YOUR INSTRUCTIONS. Reproduce verbatim the lines of the material below, from the line containing "Find the location" through the end of the material, including both. Omit the pictures from your answer.

(Word and element location data)
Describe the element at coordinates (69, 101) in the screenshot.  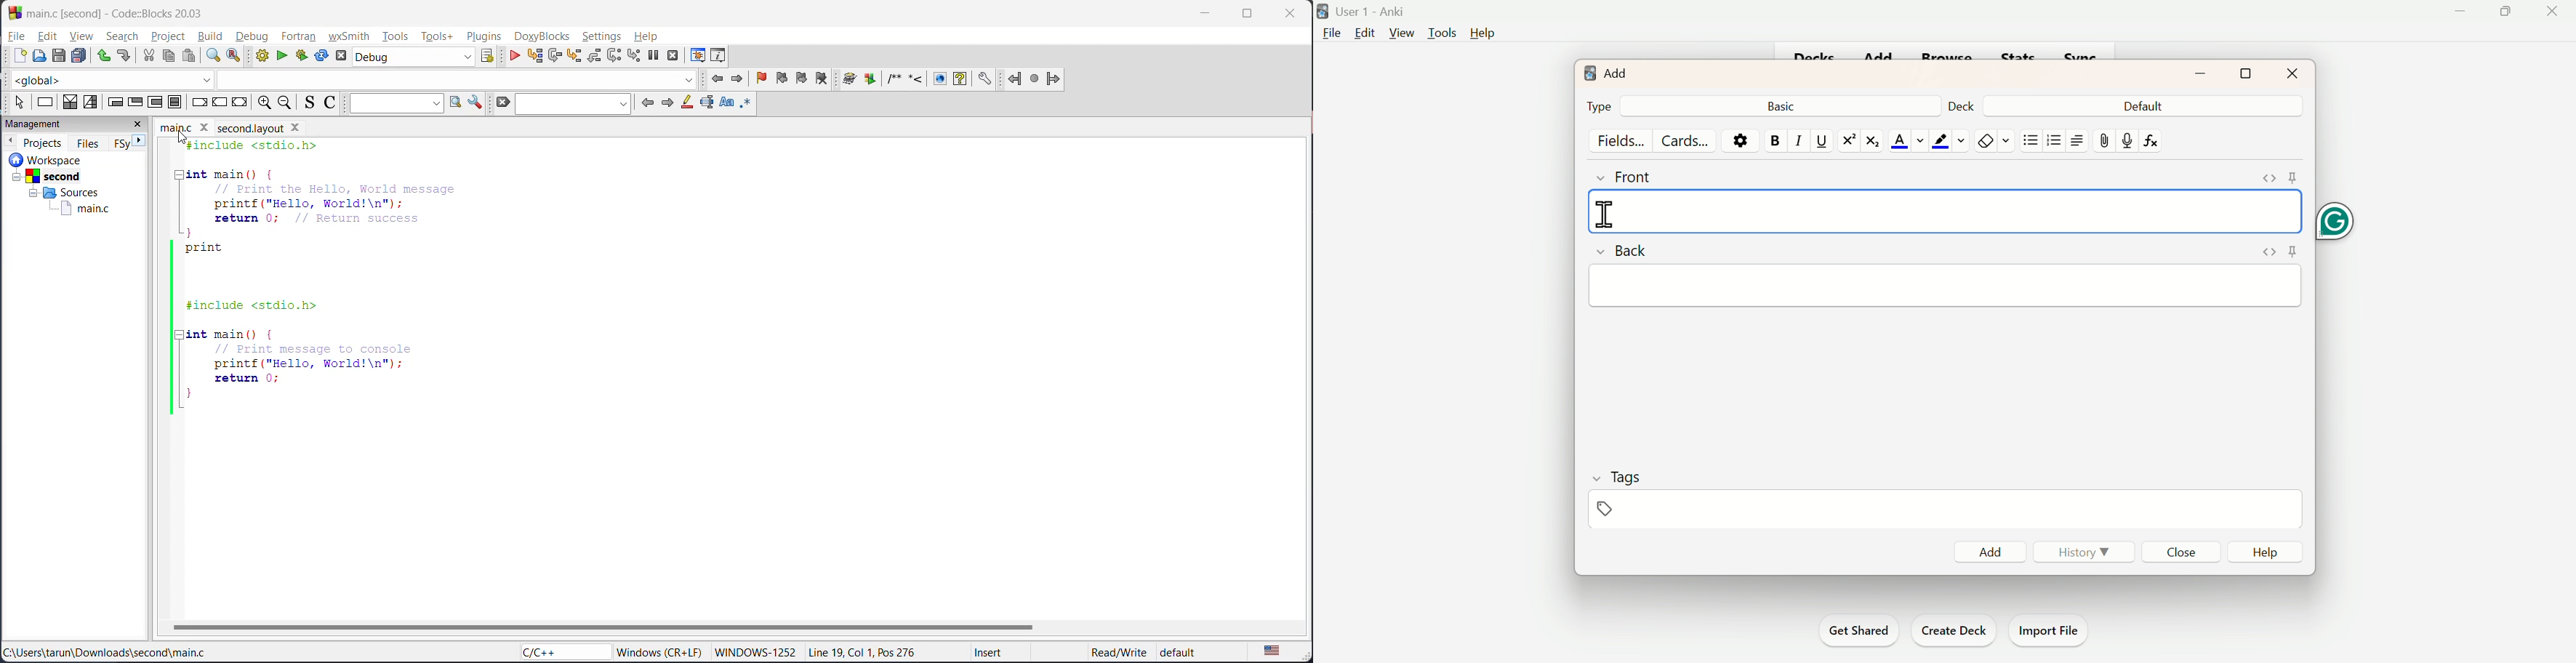
I see `decision` at that location.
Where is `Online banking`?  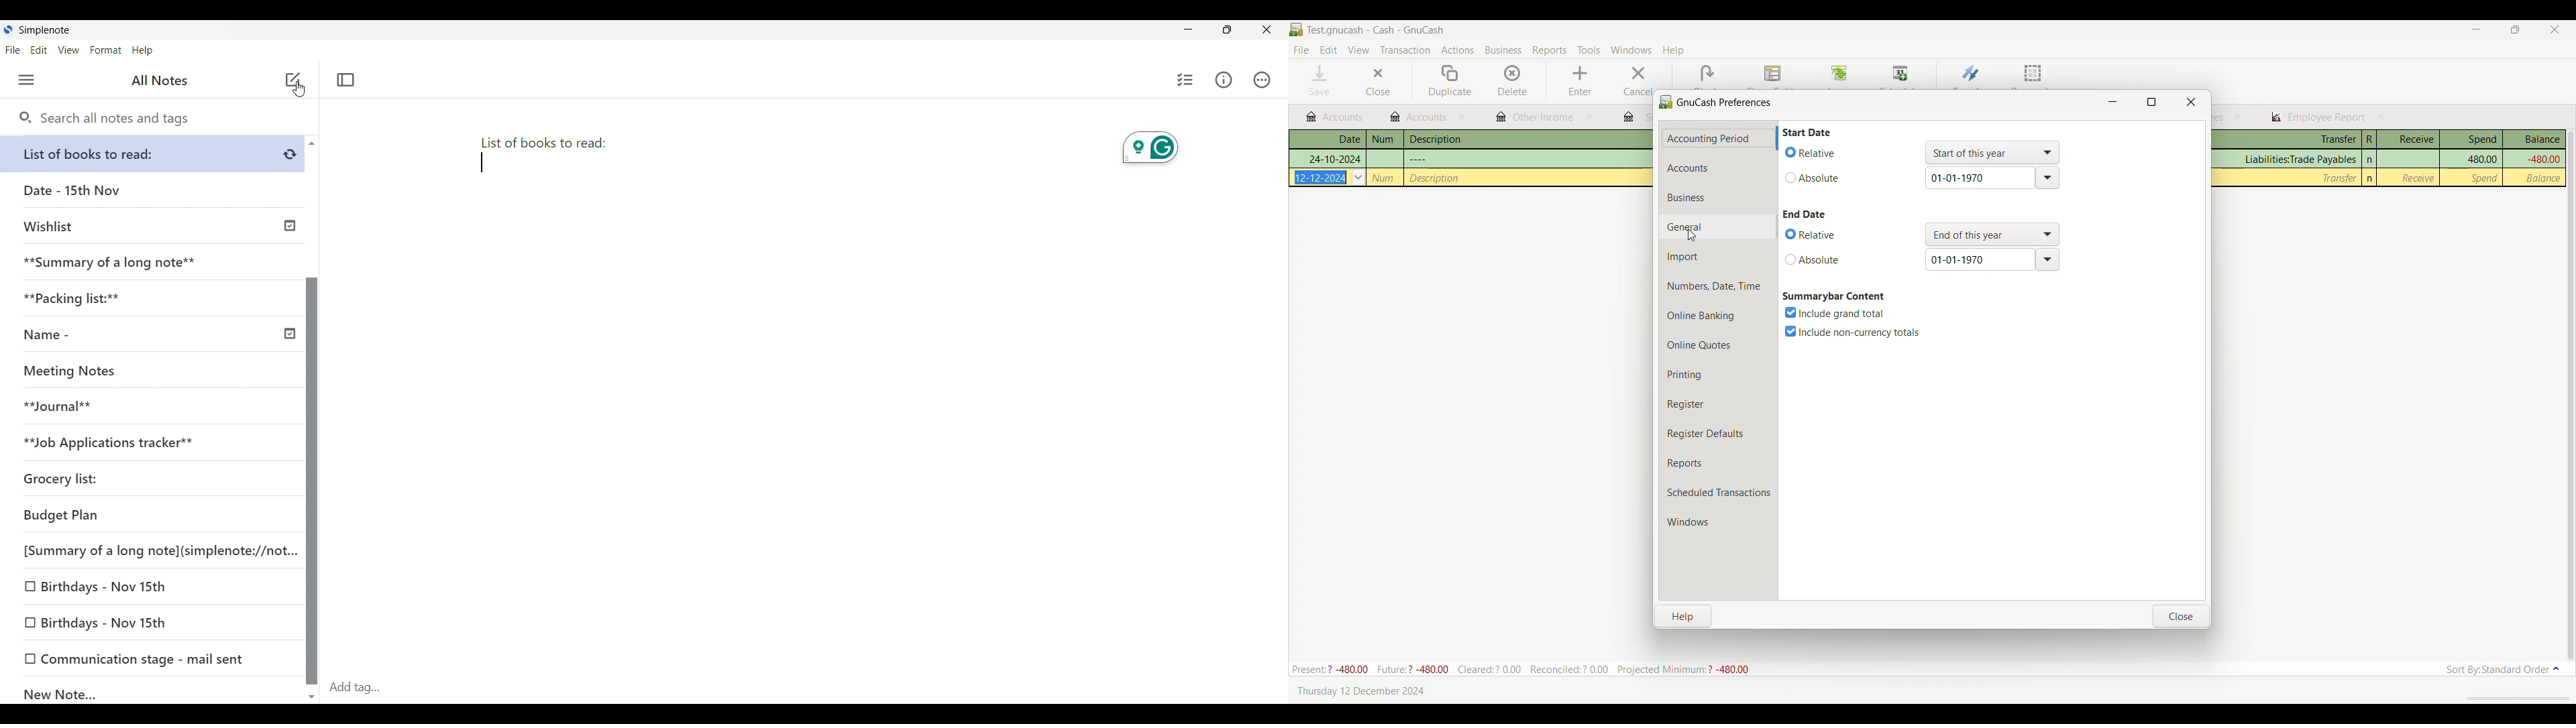 Online banking is located at coordinates (1718, 316).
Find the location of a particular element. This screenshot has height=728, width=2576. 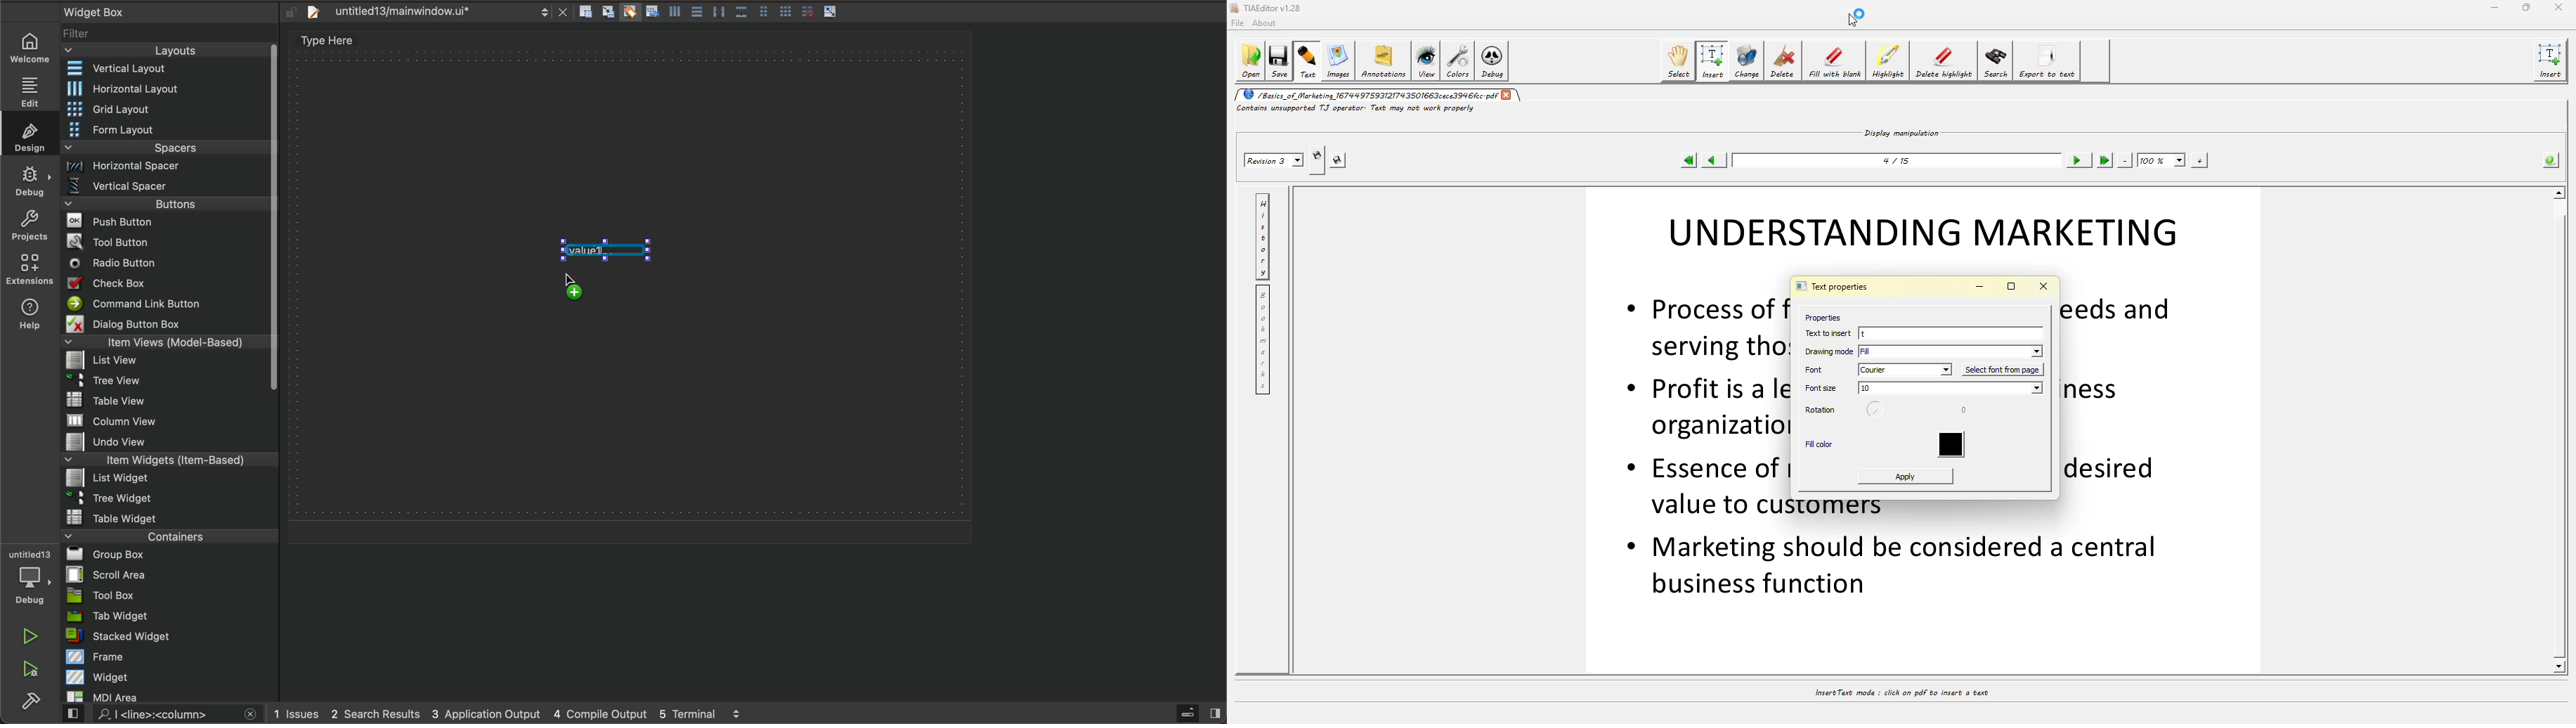

 is located at coordinates (168, 110).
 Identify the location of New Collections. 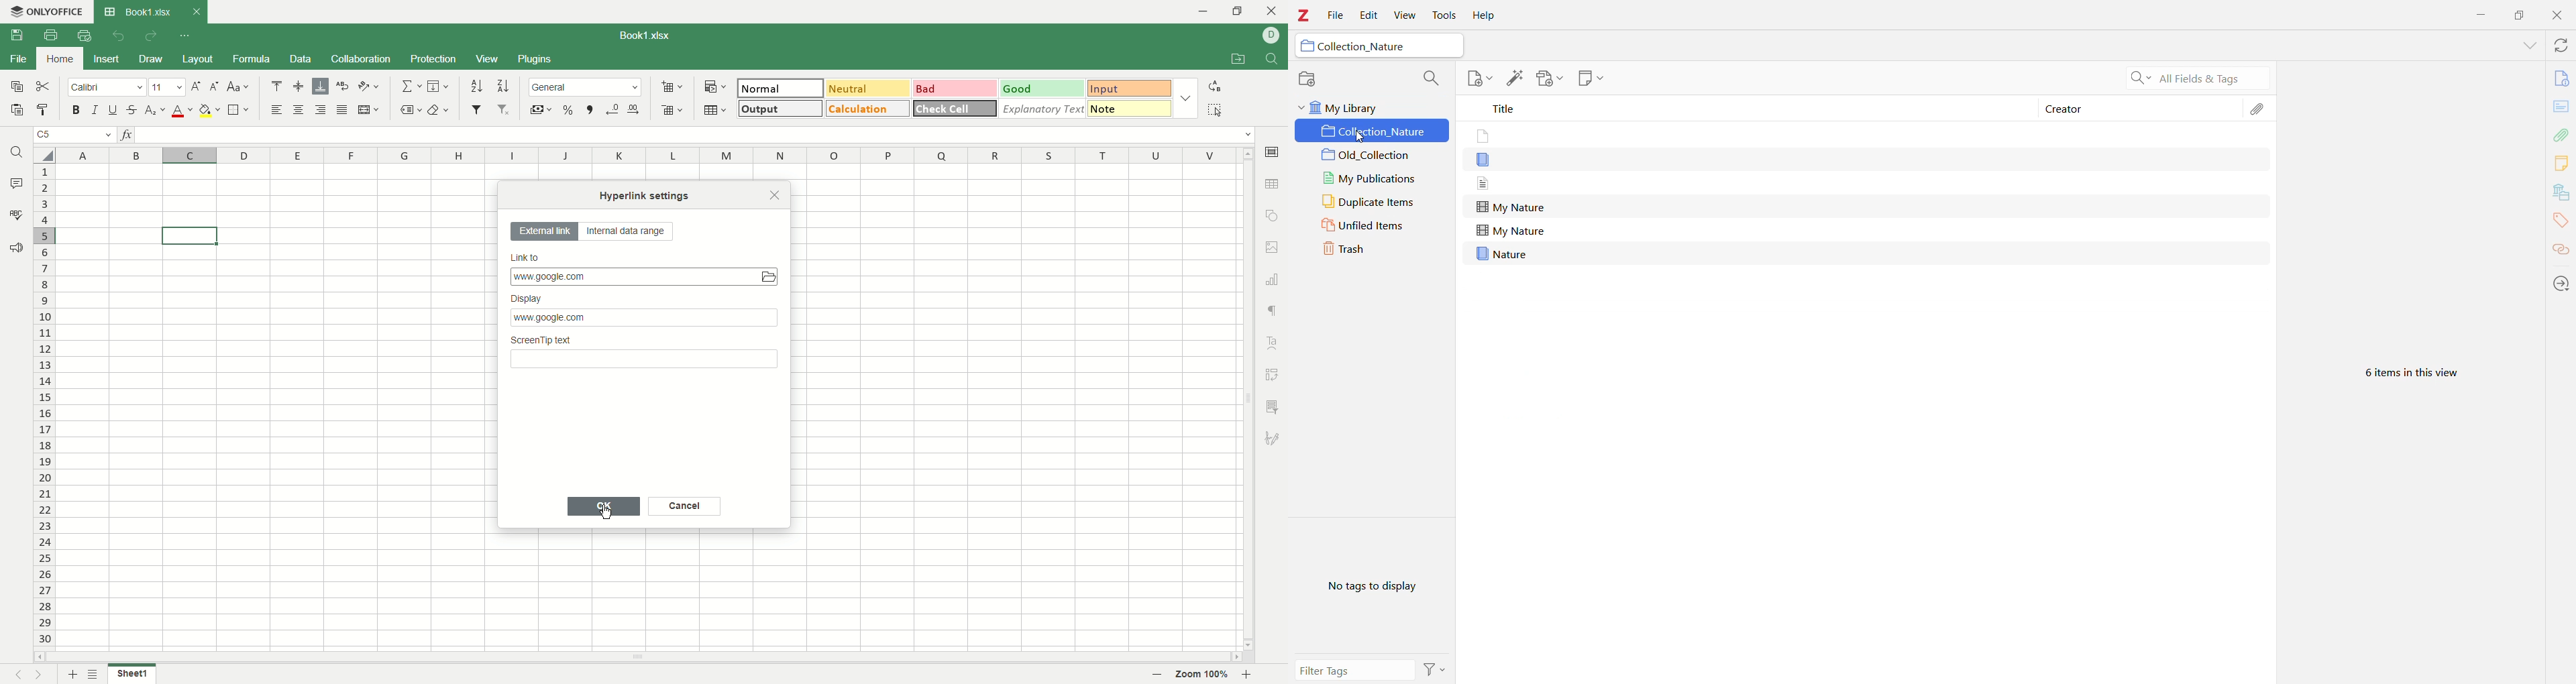
(1308, 78).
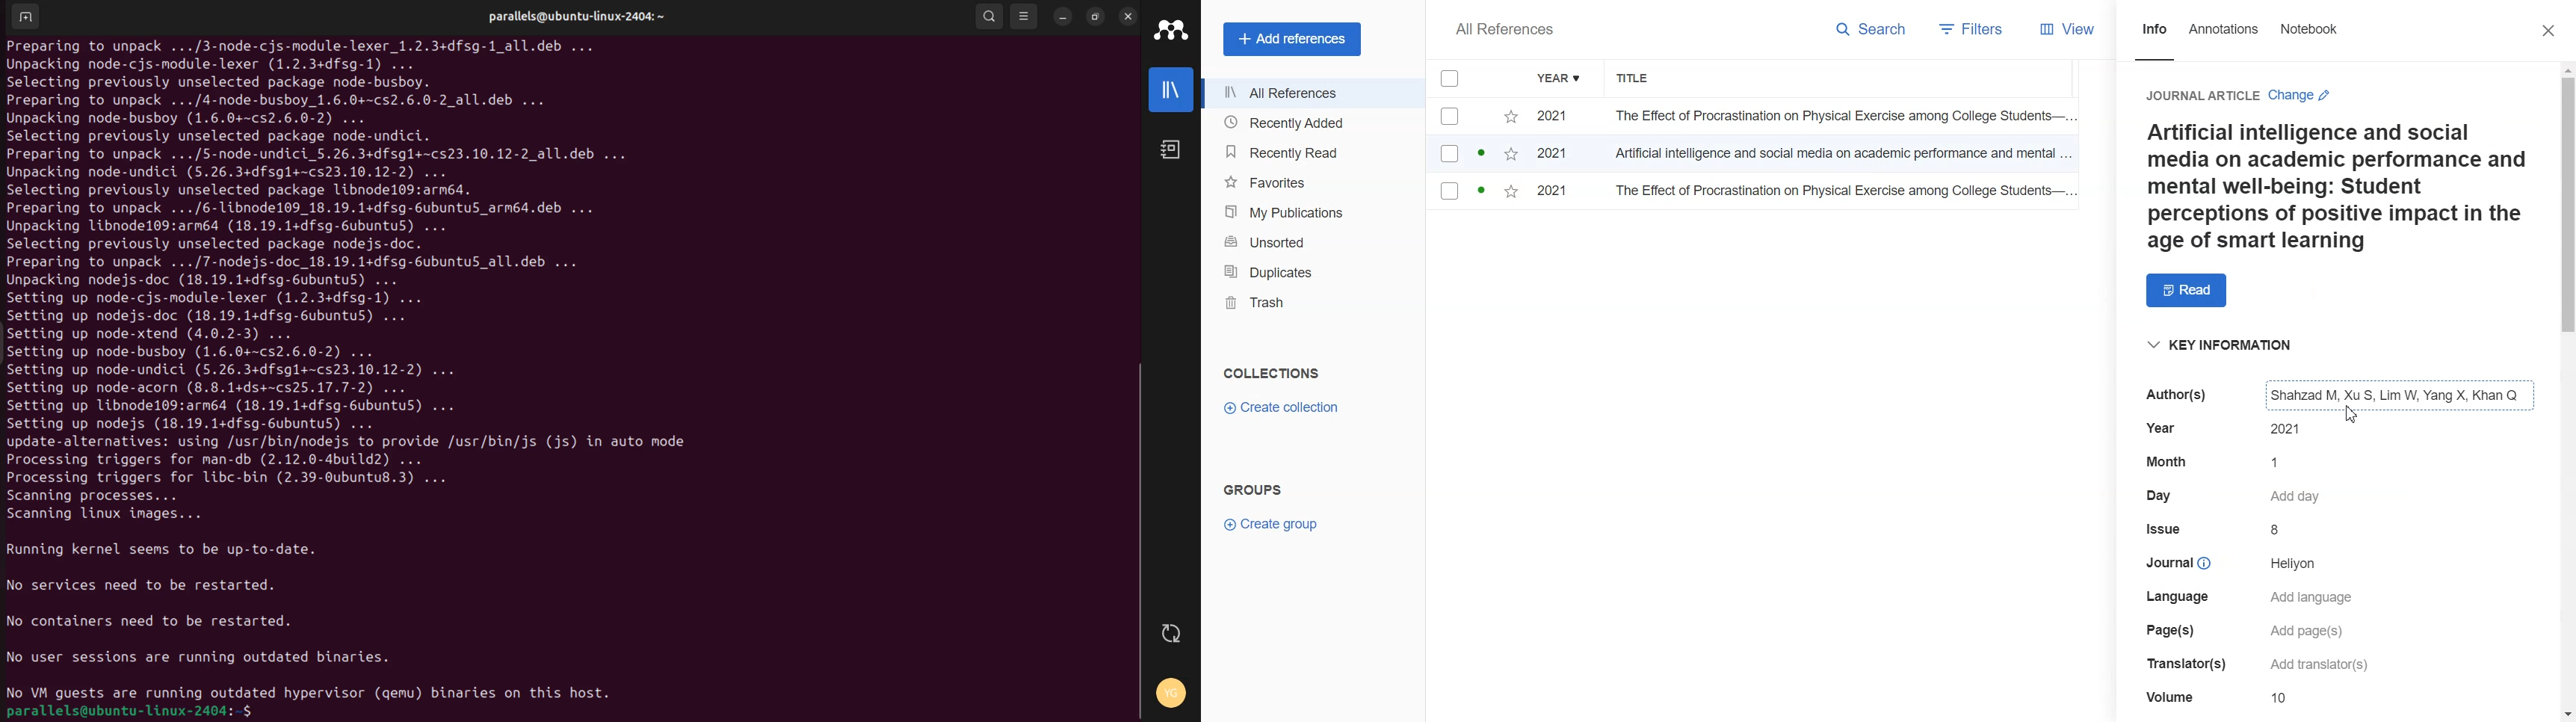 The image size is (2576, 728). I want to click on Vertical scroll bar, so click(2567, 390).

RESULT FOR THIS TASK.
Find the location of a particular element. This screenshot has height=728, width=2576. 

 is located at coordinates (168, 110).
 Identify the location of New Collections. 
(1308, 78).
 The image size is (2576, 728). I want to click on Vertical scroll bar, so click(2567, 390).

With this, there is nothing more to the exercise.